Tariffe USA su otto alleati europei: la corsa per il controllo del Groenlandia

Fonti

Fonte: The Guardian – “Trump’s demand for Greenland is a throwback to the 1884 Berlin conference”

Approfondimento

Il 17 gennaio 2026 Washington ha annunciato che imporrà tariffe punitive, comprese percentuali che vanno dal 10 % al 25 %, su otto alleati europei. L’obiettivo è quello di ottenere la “completa e totale acquisizione” del Groenlandia. L’azione è stata interpretata come un segnale di cambiamento nella politica estera degli Stati Uniti, che passa da garante della sicurezza europea a un attore che utilizza il potere economico per ottenere concessioni territoriali.
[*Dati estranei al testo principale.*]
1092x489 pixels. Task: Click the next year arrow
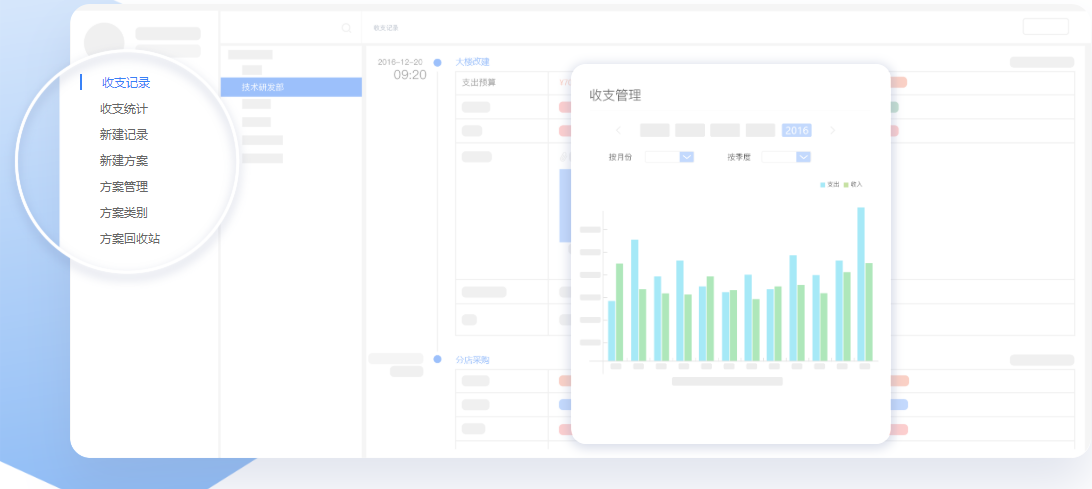tap(832, 130)
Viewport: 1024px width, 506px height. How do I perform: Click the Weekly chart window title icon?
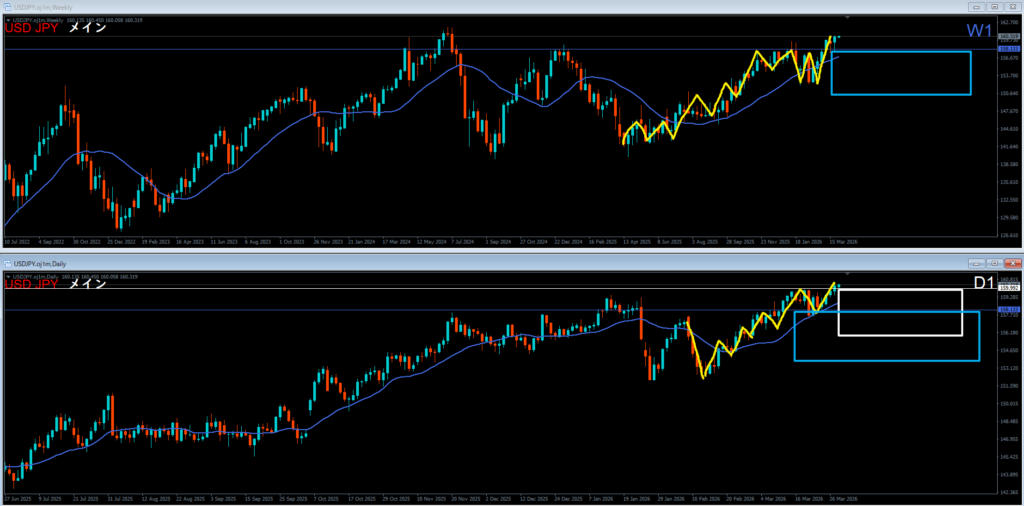(8, 5)
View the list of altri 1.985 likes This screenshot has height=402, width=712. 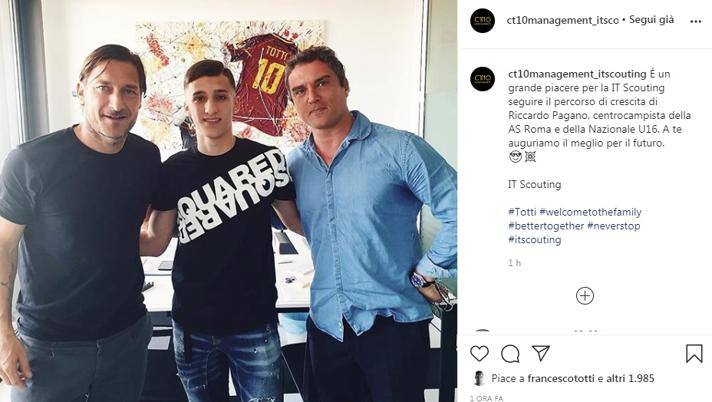[630, 378]
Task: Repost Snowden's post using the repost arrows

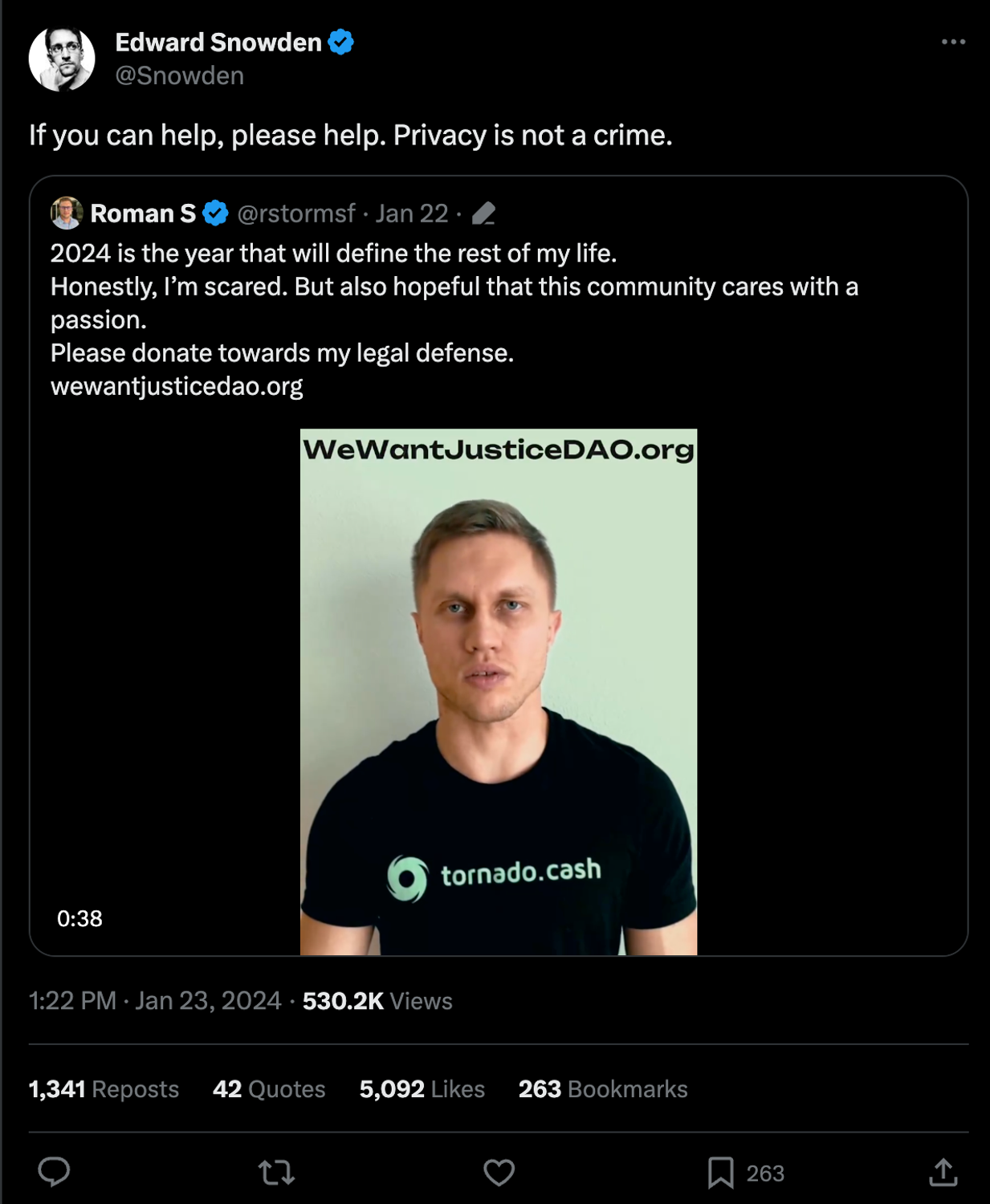Action: coord(277,1173)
Tariffe USA su otto alleati europei: la corsa per il controllo del Groenlandia

Dati principali

Data Evento Dettagli
17 gennaio 2026 Annuncio di tariffe Tariffe del 10 %–25 % su otto alleati europei
17 gennaio 2026 Condizione per il Groenlandia Acquisto “completo e totale” richiesto da Washington
1884 Conferenza di Berlino Evento storico di negoziazione territoriale tra potenze imperiali
2026 Ruolo degli Stati Uniti Da garante della sicurezza a “rent-seeker” imperiale

Possibili Conseguenze

Le tariffe potrebbero ridurre i flussi commerciali tra gli Stati Uniti e gli alleati europei, influenzando settori come l’energia, la tecnologia e l’agricoltura. Un possibile impatto geopolitico è l’affaticamento delle relazioni transatlantiche, con potenziali ripercussioni sulla cooperazione in materia di sicurezza e cambiamento climatico. La richiesta di acquisizione del Groenlandia potrebbe anche innescare tensioni diplomatiche con paesi che considerano il territorio come parte integrante del territorio danese.

Opinione

Il testo originale utilizza un tono critico nei confronti della politica degli Stati Uniti, evidenziando una percezione di ritorno a pratiche imperialiste del XIX secolo. L’autore sottolinea la differenza tra la retorica cinese, che si presenta come “revanchismo”, e la posizione di Washington, che appare più aggressiva e orientata al potere.

Analisi Critica (dei Fatti)

Il documento si basa su fatti verificabili: l’annuncio di tariffe, la data, la richiesta di acquisto del Groenlandia e il riferimento storico alla Conferenza di Berlino. Non vengono presentate affermazioni non supportate da fonti. L’autore, Christopher S. Chivvis, è un esperto con esperienza nella sicurezza europea, il che conferisce credibilità alla sua analisi.

Relazioni (con altri fatti)

La situazione è collegata a più ampie dinamiche internazionali, tra cui la rivalità tra Stati Uniti e Cina, la politica di sicurezza della NATO e le questioni di sovranità territoriale. Il caso del Groenlandia si inserisce in un contesto più ampio di negoziazioni di potere tra grandi potenze.

Contesto (oggettivo)

Il Groenlandia è un territorio strategico per la sua posizione nell’Artico e per le sue risorse naturali. La sua sovranità è attualmente riconosciuta come danese. Le tariffe proposte dagli Stati Uniti rappresentano una misura di pressione economica che potrebbe influenzare la politica estera europea e le relazioni transatlantiche.

Domande Frequenti

1. Qual è l’obiettivo principale delle tariffe imposte dagli Stati Uniti?

Le tariffe mirano a ottenere la “completa e totale acquisizione” del Groenlandia da parte degli Stati Uniti.

2. Quanti alleati europei sono stati colpiti dalle tariffe?

Otto alleati europei.

3. Come si collega la situazione attuale alla Conferenza di Berlino del 1884?

Il testo paragona la richiesta di Washington a una pratica di negoziazione territoriale tipica del XIX secolo, in cui potenze imperiali scambiavano territori e popolazioni.

4. Qual è il ruolo di Christopher S. Chivvis in questo contesto?

È un senior fellow presso il Carnegie Endowment for International Peace e un ex funzionario di intelligence nazionale degli Stati Uniti per l’Europa, che fornisce analisi esperte sulla sicurezza europea.

5. Quali potrebbero essere le ripercussioni sulla cooperazione transatlantica?

Le tariffe potrebbero indebolire le relazioni commerciali e politiche tra gli Stati Uniti e l’Europa, con potenziali effetti sulla sicurezza collettiva e sulla gestione delle questioni climatiche.